Shortly thereafter, WikiLeaks released thousands of emails that were circulated among Hillary Clinton’s campaign team, in which a number of inconsistencies is revealed. The leak references Hillary saying that her “dream is a hemispheric common market, with open trade and open borders;” this stands in stark contrast to the protectionist trade policy she has advocated during this campaign. The emails also discuss women working for the Clinton Foundation being paid less, on average, than their male counterparts—despite the gender pay gap being one of the tenets of Clinton’s campaign. For a candidate beset with the public’s concerns about secrecy and dishonesty, these emails only fuel many Americans’ belief that she is a corrupt politician and cannot be trusted to run the country.
Finally, Donald Trump has continually claimed that the American electoral system is rigged against him. When asked about these claims in the final debate last week, the nominee declared, “I’ll tell you at the time, I’ll keep you in suspense.” Later statements on the campaign trail reported that he will accept the election’s results if he wins. This unwillingness to concede in the event of electoral loss sets a dangerous precedent that could undermine this country’s 300 year-old tradition of a peaceful transition of power.
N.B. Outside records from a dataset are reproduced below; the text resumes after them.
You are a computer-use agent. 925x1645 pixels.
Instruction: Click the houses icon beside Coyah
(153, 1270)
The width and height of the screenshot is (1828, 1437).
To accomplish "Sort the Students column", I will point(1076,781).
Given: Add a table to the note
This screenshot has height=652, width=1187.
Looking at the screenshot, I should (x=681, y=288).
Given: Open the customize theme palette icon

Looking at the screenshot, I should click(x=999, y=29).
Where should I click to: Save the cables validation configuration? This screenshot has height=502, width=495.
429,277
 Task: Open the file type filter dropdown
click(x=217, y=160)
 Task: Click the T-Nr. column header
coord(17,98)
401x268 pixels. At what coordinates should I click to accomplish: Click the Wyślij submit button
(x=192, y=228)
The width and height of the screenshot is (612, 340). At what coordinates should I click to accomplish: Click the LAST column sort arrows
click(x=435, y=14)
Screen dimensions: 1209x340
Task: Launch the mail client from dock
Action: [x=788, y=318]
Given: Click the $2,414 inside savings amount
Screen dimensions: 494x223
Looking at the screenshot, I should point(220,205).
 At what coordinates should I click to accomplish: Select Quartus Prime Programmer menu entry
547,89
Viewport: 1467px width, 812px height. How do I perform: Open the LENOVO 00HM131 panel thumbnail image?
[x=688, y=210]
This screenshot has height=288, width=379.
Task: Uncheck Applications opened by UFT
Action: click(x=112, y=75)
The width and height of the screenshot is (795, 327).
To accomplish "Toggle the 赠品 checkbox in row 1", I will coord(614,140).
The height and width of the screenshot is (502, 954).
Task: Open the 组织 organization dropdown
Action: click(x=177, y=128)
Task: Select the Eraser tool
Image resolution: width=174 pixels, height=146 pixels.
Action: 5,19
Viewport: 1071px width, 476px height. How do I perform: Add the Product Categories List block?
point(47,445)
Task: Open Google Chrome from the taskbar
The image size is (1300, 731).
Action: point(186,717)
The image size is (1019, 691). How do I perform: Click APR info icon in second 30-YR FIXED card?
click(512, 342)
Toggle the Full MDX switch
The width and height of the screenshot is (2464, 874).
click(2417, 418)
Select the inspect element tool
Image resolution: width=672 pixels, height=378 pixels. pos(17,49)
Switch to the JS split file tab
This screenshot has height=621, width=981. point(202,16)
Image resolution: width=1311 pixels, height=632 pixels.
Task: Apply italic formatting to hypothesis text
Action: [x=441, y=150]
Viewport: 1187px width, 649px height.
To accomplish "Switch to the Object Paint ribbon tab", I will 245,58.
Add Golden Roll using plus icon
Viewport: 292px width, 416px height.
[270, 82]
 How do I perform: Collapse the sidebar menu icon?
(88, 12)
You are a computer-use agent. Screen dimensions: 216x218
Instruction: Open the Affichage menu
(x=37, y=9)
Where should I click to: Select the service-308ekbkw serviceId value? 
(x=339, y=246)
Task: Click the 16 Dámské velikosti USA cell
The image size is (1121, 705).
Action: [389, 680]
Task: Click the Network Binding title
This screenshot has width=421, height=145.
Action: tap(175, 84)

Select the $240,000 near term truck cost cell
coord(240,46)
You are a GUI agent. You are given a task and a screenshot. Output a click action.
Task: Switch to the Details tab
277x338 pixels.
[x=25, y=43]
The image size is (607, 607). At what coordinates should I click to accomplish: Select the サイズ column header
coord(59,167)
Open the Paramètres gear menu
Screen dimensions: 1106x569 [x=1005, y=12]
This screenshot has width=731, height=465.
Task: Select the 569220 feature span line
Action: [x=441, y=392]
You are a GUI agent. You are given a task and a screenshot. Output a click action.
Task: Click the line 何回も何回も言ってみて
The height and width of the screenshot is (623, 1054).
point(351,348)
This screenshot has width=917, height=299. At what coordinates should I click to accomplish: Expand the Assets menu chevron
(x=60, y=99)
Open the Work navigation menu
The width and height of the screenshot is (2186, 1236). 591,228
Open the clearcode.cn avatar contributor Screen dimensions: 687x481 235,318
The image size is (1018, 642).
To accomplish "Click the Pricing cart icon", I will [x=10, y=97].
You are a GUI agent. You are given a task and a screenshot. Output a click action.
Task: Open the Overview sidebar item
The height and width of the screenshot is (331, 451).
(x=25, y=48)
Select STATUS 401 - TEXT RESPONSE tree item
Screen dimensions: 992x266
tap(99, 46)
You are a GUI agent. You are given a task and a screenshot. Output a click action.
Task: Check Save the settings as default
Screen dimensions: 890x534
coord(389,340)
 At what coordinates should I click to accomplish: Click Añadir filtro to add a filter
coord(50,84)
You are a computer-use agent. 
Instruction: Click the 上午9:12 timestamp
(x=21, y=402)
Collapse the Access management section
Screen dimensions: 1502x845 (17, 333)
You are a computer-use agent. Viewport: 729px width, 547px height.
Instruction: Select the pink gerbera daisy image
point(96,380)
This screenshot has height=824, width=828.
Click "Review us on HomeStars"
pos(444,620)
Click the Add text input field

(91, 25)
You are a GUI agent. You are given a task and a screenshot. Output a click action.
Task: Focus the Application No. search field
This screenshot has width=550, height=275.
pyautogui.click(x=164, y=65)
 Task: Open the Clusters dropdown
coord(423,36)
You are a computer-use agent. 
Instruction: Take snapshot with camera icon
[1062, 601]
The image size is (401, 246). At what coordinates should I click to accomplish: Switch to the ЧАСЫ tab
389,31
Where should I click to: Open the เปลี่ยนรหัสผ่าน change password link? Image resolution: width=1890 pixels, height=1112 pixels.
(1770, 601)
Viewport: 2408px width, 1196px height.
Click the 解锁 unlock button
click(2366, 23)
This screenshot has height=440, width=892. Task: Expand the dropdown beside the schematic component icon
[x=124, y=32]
The problem with the way these candidates have dampened enthusiasm for American elections is that the largest turnout tends to occur in presidential election years. These are the years when enthusiasm is supposed to run highest. However, it is the down-ballot candidates—the governors, town clerks, the Congress—whose races will suffer if their party base does not turn out to vote. If you are a Republican disaffected with Trump, or a Democrat disaffected with Hillary, I urge you to go to the polls on Election Day or send in your absentee ballot. Do not let the disappointing figures at the top of the ticket dissuade you from exercising your constitutional rights. Make your voice heard at all the levels you can, whether that means checking the box of a candidate you do not wholly agree with or writing in someone else—or leaving the presidential field blank entirely. But please, do vote. Do participate in the incredible institution that is the American democratic system. Do everything in your power to encourage your friends, family, and neighbors to vote as well. After all, the best way you can honor those who fought for our rights is to exercise them.